**THE DATA**.
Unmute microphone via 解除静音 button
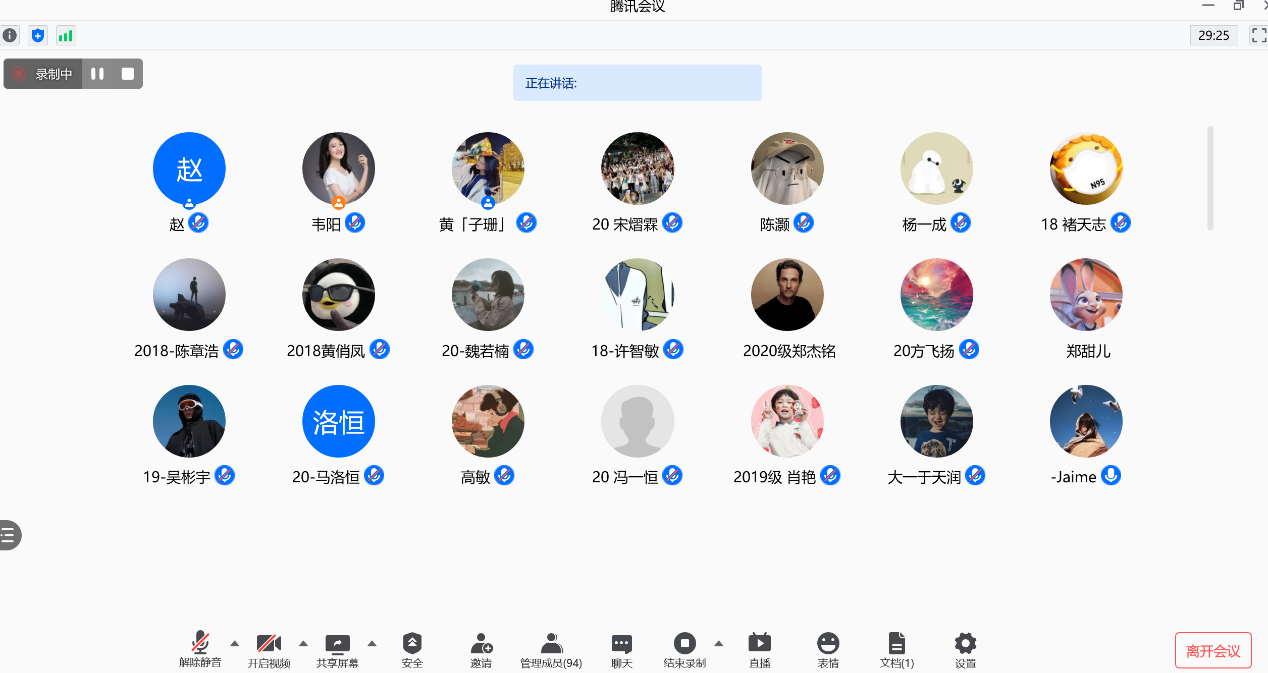Viewport: 1268px width, 673px height. (x=200, y=648)
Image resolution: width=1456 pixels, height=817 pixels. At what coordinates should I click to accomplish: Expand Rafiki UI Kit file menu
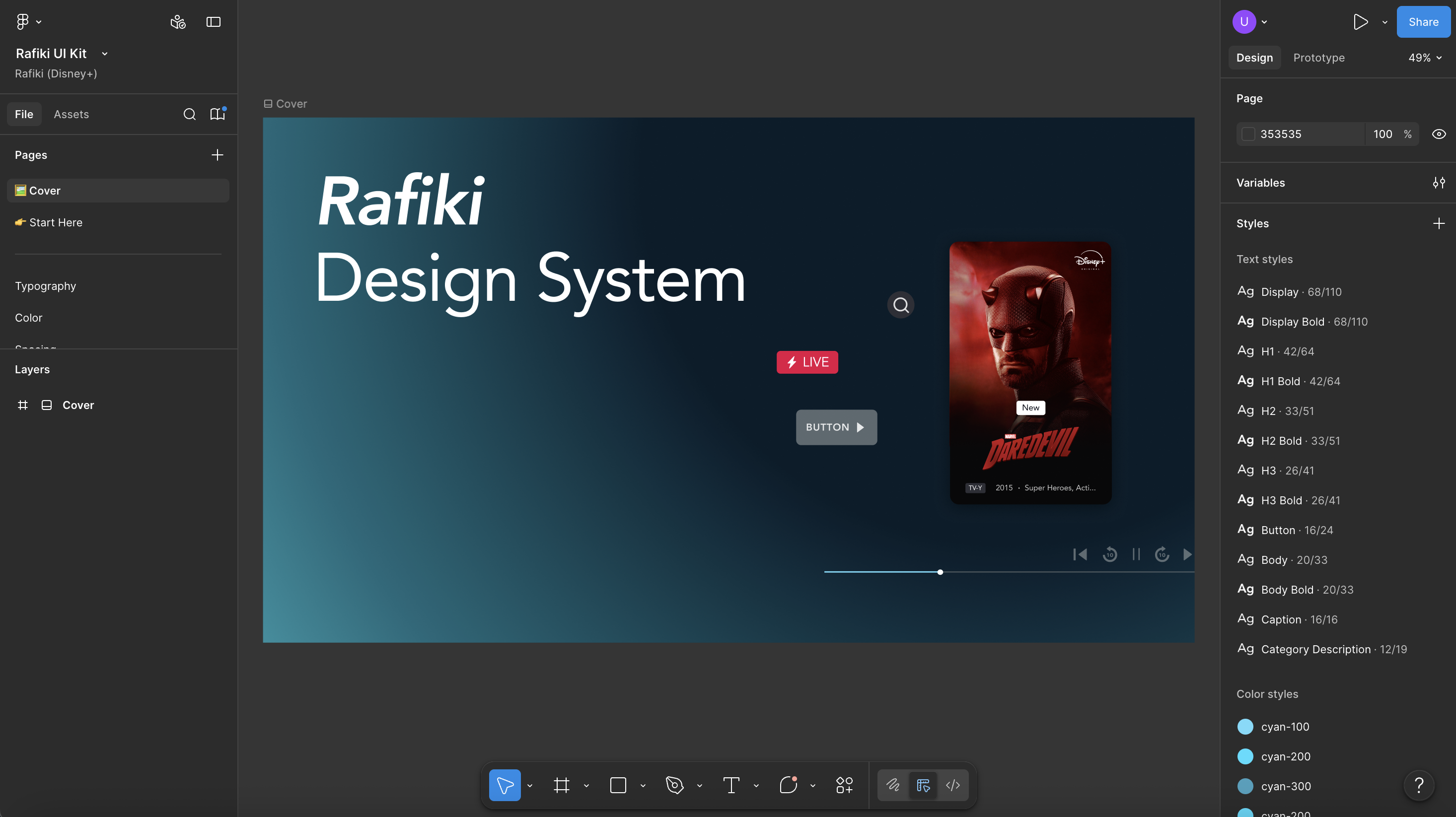tap(105, 54)
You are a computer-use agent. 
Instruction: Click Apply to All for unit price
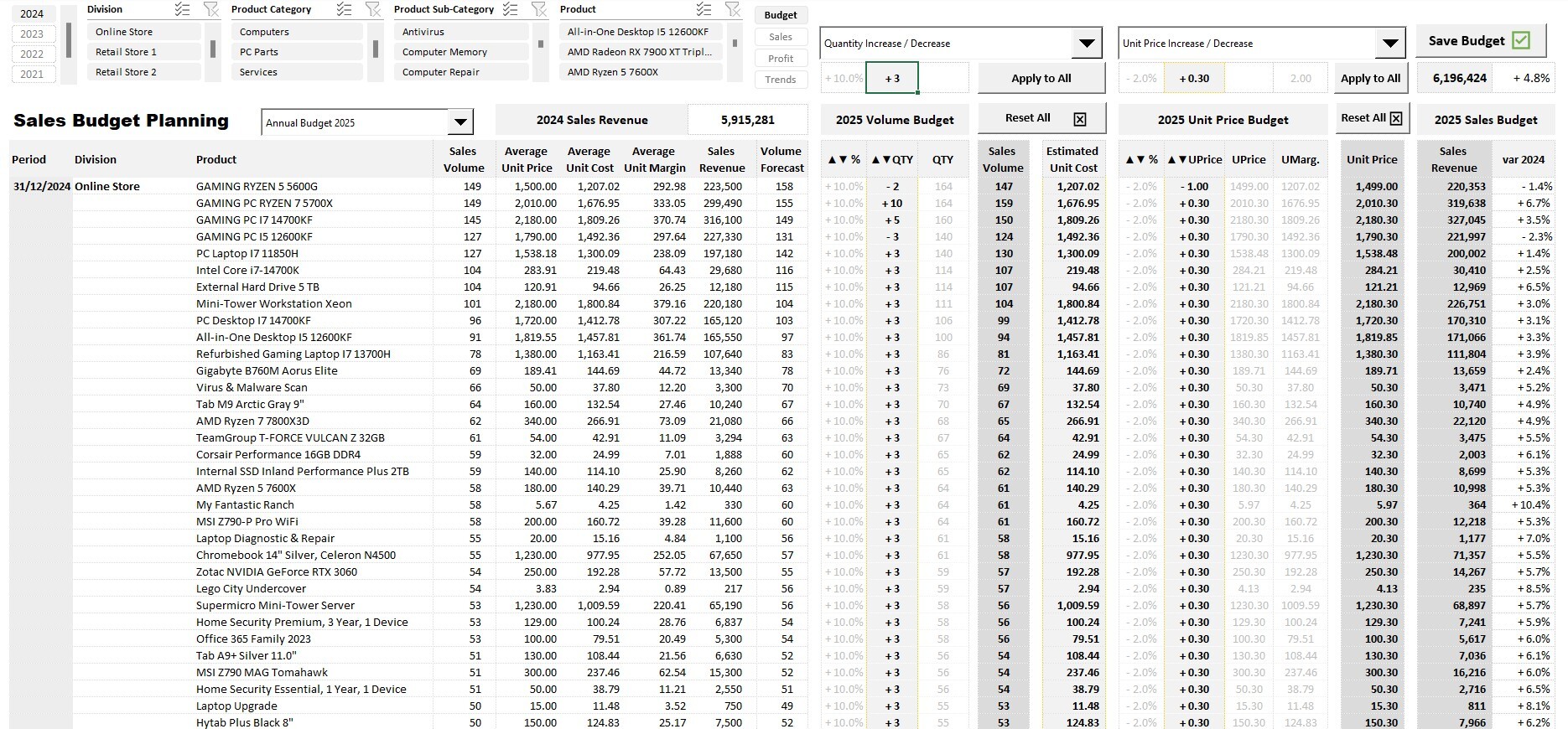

**TASK GOAL**. Please write the material out again exactly as shown above, minus any pictures.

**EXERCISE SOLUTION**.
Unmute microphone via 解除静音 button
Viewport: 1268px width, 673px height. (x=200, y=648)
Image resolution: width=1456 pixels, height=817 pixels. At what coordinates should I click to accomplish: Expand Rafiki UI Kit file menu
tap(105, 54)
You are a computer-use agent. 
Instruction: Click Apply to All for unit price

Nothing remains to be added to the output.